Zoghbi named to receive Vanderbilt Prize in Biomedical Scienceby Bill Snyder Dec. 9, 2015, 10:10 AM
Huda Zoghbi, M.D., a physician-scientist known internationally for her extraordinary range of discoveries in neurology and neuroscience, is the recipient of the 2015 Vanderbilt Prize in Biomedical Science, Vanderbilt University officials announced today.
Zoghbi is a professor in the Departments of Pediatrics, Molecular and Human Genetics, Neurology and Neuroscience at Baylor College of Medicine, a Howard Hughes Medical Institute investigator and director of the Jan and Dan Duncan Neurological Research Institute at Texas Children’s Hospital in Houston.
She is the 10th recipient of the Vanderbilt Prize in Biomedical Science.
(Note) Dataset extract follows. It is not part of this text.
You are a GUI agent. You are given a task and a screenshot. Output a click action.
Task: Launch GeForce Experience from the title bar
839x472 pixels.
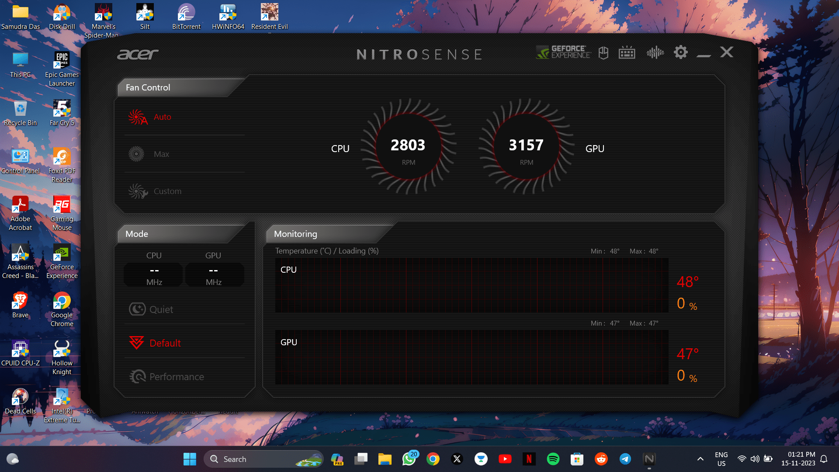pos(563,52)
Established by Vanderbilt University School of Medicine in 2006, the prize honors women scientists with a “stellar record” of research accomplishments who have made significant contributions to mentoring other women in science.
Prize winners receive an honorarium, meet with Vanderbilt faculty, deliver a Flexner Discovery Lecture and mentor Vanderbilt Prize Scholars, women who are pursuing graduate studies in the biomedical sciences in the School of Medicine.
“Huda Zoghbi’s progression from a young woman interested in science to one of the world’s foremost physician-scientists working on the genetic bases of neurological diseases is fascinating and inspiring,” said Lawrence Marnett, Ph.D., associate vice chancellor for Research and senior associate dean for Biomedical Sciences.
“She has a remarkable record in research and training and we look forward to hosting her as she receives the Vanderbilt Prize and begins mentoring the 2015 Vanderbilt Prize Scholar awardee,” Marnett said.
Zoghbi will receive the prize on April 21, 2016, when she is scheduled to give a Flexner Discovery Lecture.
A native of Lebanon, Zoghbi earned a bachelor’s degree in biology with distinction at American University in Beirut. She also began medical school there but because of civil war in Lebanon, transferred to Meharry Medical College in Nashville, where she earned her medical degree in 1979.
As a fellow in Pediatric Neurology at Baylor in October 1983, Zoghbi encountered a 5-year-old girl who had mysteriously lost the ability to speak, walk and use her hands. That week, a paper in the Annals of Neurology described a new entity, Rett syndrome, with the same characteristics.
Her research career was launched.
Sixteen years later, Zoghbi and her colleagues at Baylor reported that Rett syndrome is caused by mutations in an X-linked gene encoding a protein that regulates other gene expression. The discovery opened up a new field of research into disorders of epigenetic regulation.
During this period, she also began investigating spinocerebellar ataxia type 1 (SCA1), a crippling neurodegenerative disease that affects balance and coordination.
After joining the Baylor faculty in 1988, and in collaboration with Harry Orr, Ph.D., at the University of Minnesota, she helped identify the mutant gene responsible for the disorder. Their work shed light on the role that abnormal proteins and protein misfolding play in neurodegenerative diseases like Parkinson’s and Alzheimer’s.
A third line of inquiry led, in the late 1990s, to the discovery that a gene called Math1 is essential for the generation of inner ear hair cells. The discovery encouraged development of potential gene therapy approaches for deafness.
Zoghbi has received a host of honors for her research including election to the Institute of Medicine and the National Academy of Sciences.
She also is committed to mentoring the next generation of scientists. A quarter of her former trainees are women, several of whom have gone on to leadership positions in academia and industry.